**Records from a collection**
::::::

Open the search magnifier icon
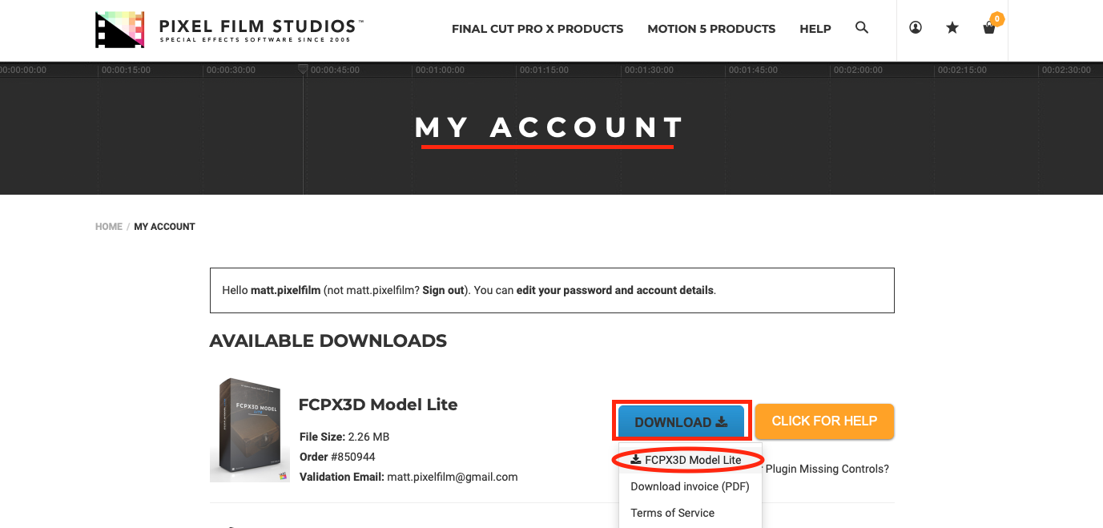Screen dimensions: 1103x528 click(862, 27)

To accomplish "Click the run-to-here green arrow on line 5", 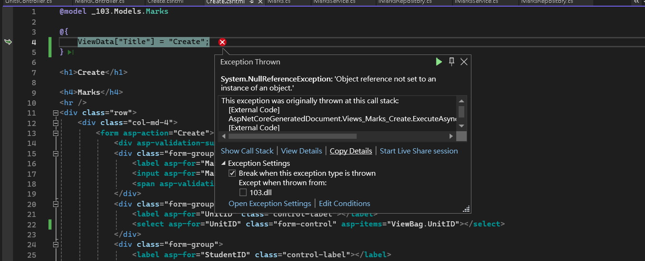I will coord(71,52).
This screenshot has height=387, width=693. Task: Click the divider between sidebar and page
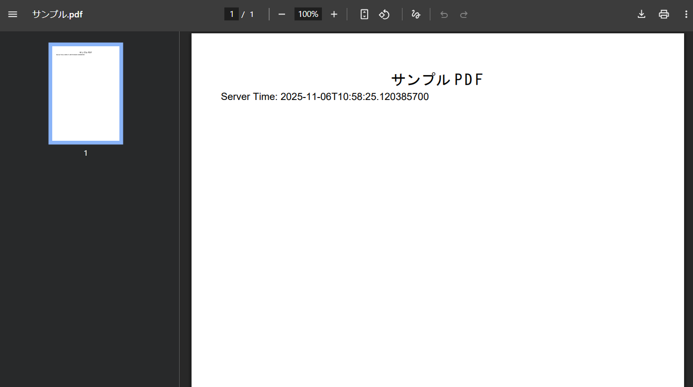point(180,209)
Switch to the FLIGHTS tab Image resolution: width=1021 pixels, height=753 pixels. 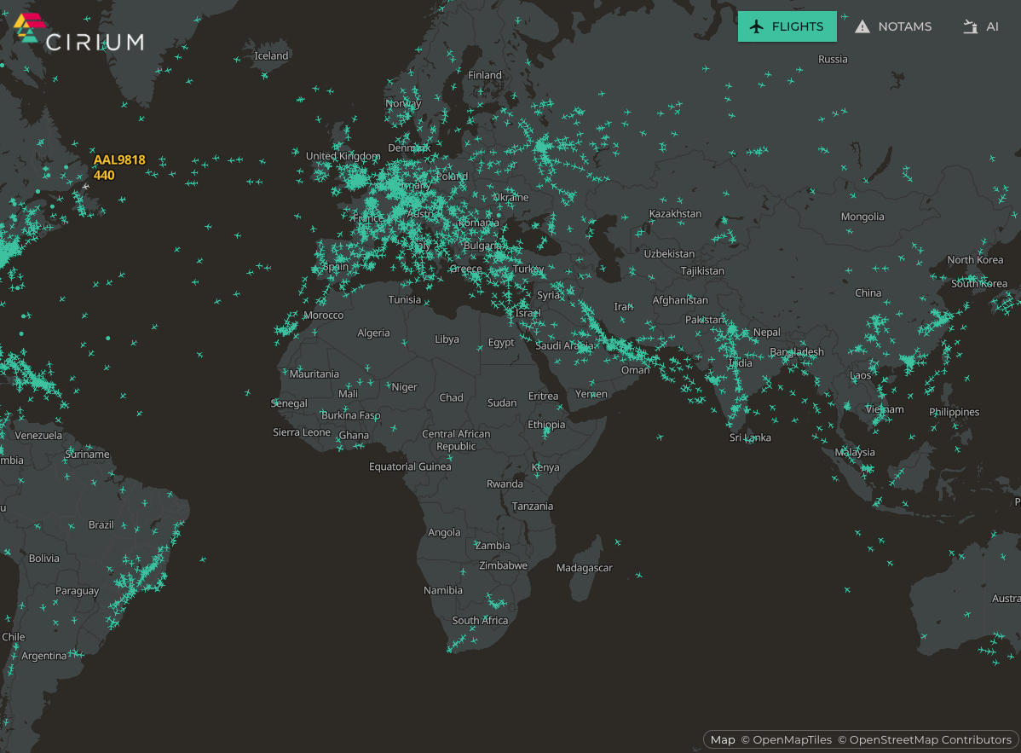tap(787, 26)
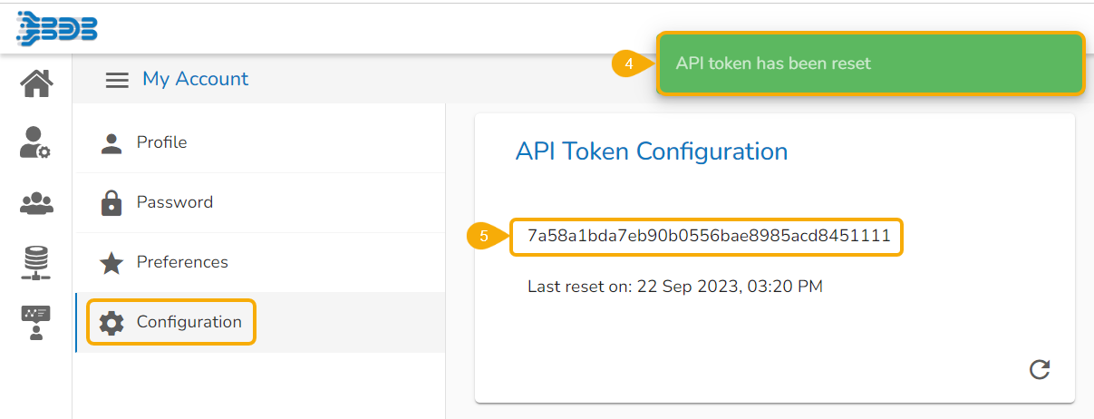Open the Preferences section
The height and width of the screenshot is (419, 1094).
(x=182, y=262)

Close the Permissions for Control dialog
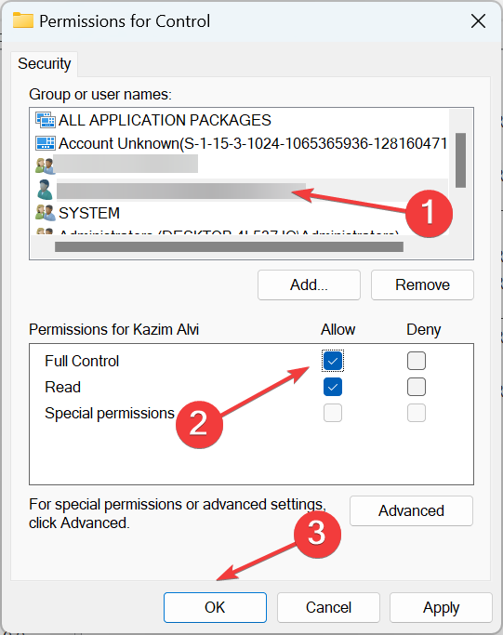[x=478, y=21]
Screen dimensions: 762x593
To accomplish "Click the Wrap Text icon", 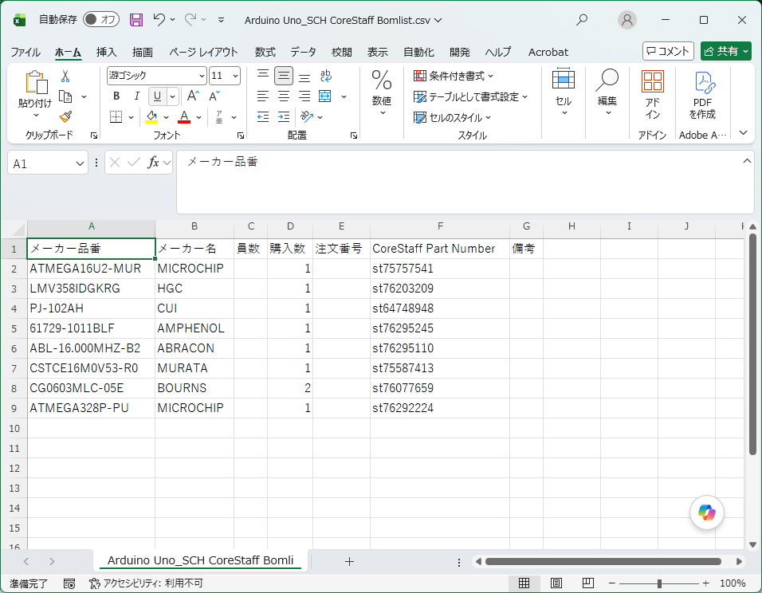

::::::

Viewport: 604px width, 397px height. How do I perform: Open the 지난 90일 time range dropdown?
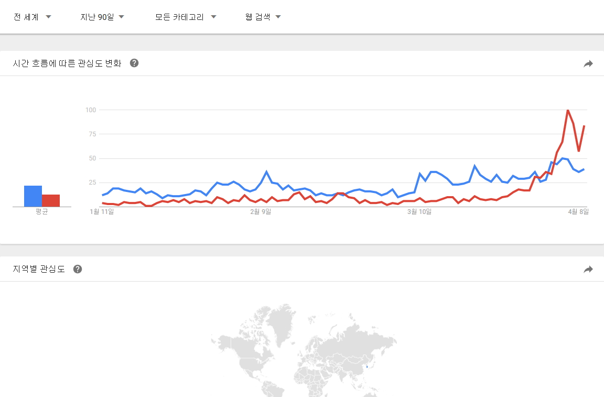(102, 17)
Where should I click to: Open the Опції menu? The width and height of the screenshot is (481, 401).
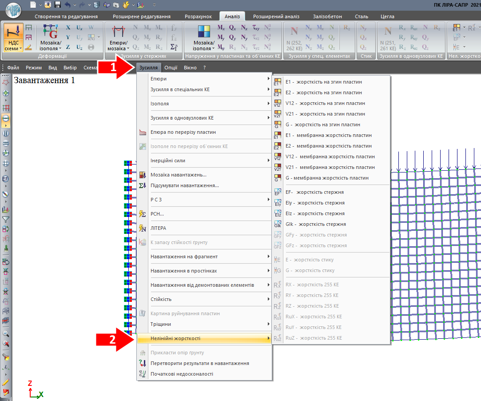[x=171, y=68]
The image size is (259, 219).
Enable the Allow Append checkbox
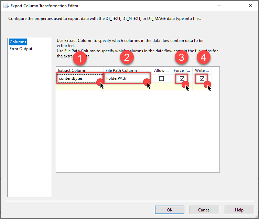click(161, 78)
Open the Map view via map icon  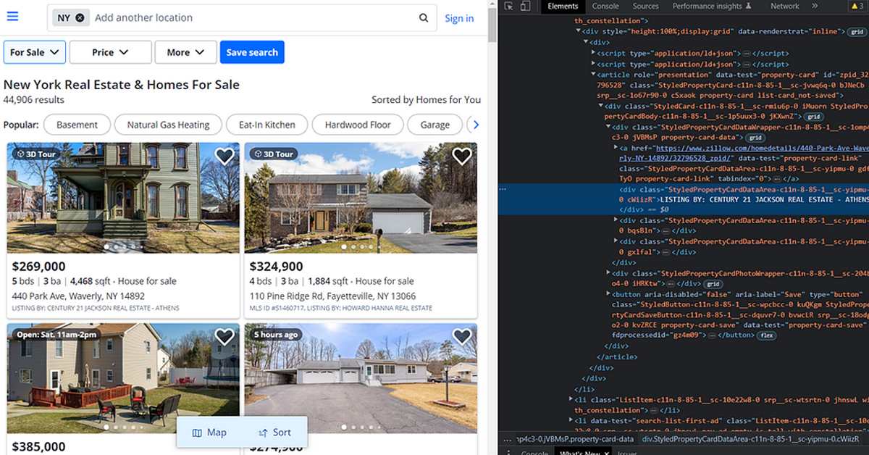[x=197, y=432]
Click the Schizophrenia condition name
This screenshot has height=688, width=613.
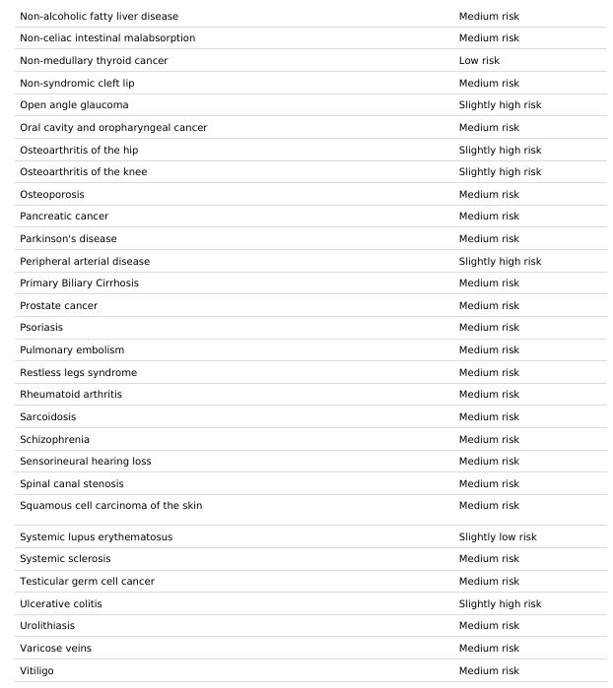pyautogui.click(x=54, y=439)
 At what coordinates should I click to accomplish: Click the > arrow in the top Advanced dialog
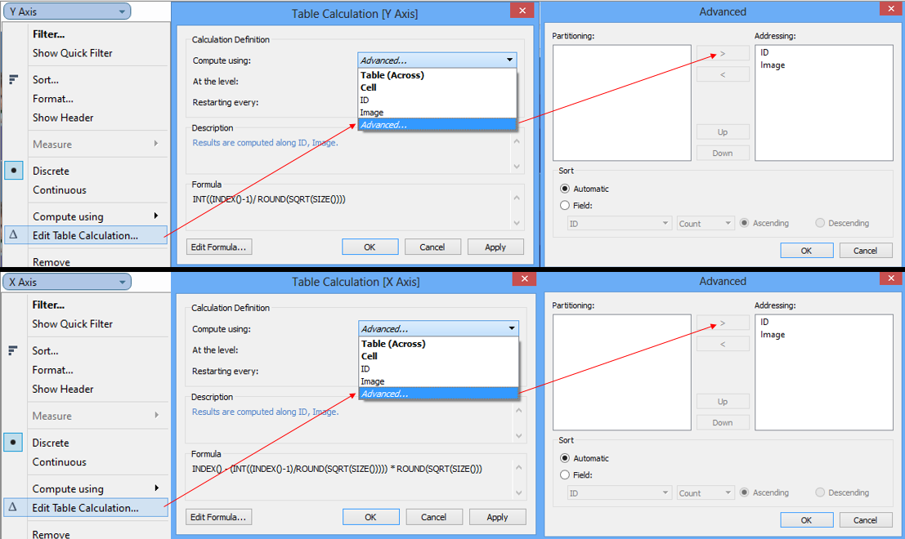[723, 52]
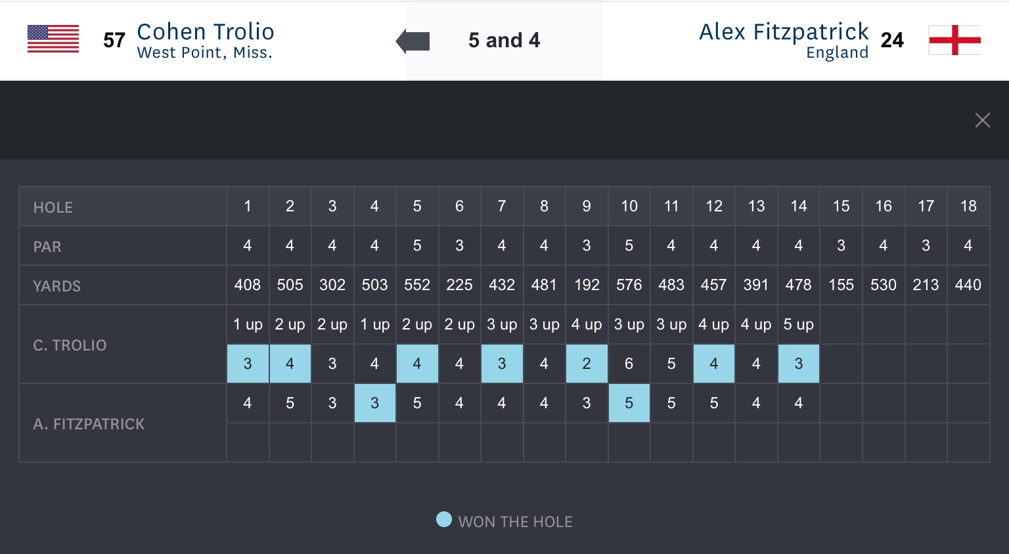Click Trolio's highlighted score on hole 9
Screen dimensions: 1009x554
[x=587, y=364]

::::::

**WHAT TO DO**
Among the entries above, take the lines from the one with "Screen dimensions: 762x593" through the one with "the Wrap Text" and retype them exactly, leaving out the pictures.

**SOLUTION TO THIS TASK**
Screen dimensions: 762x593
To accomplish "Click the Wrap Text icon", 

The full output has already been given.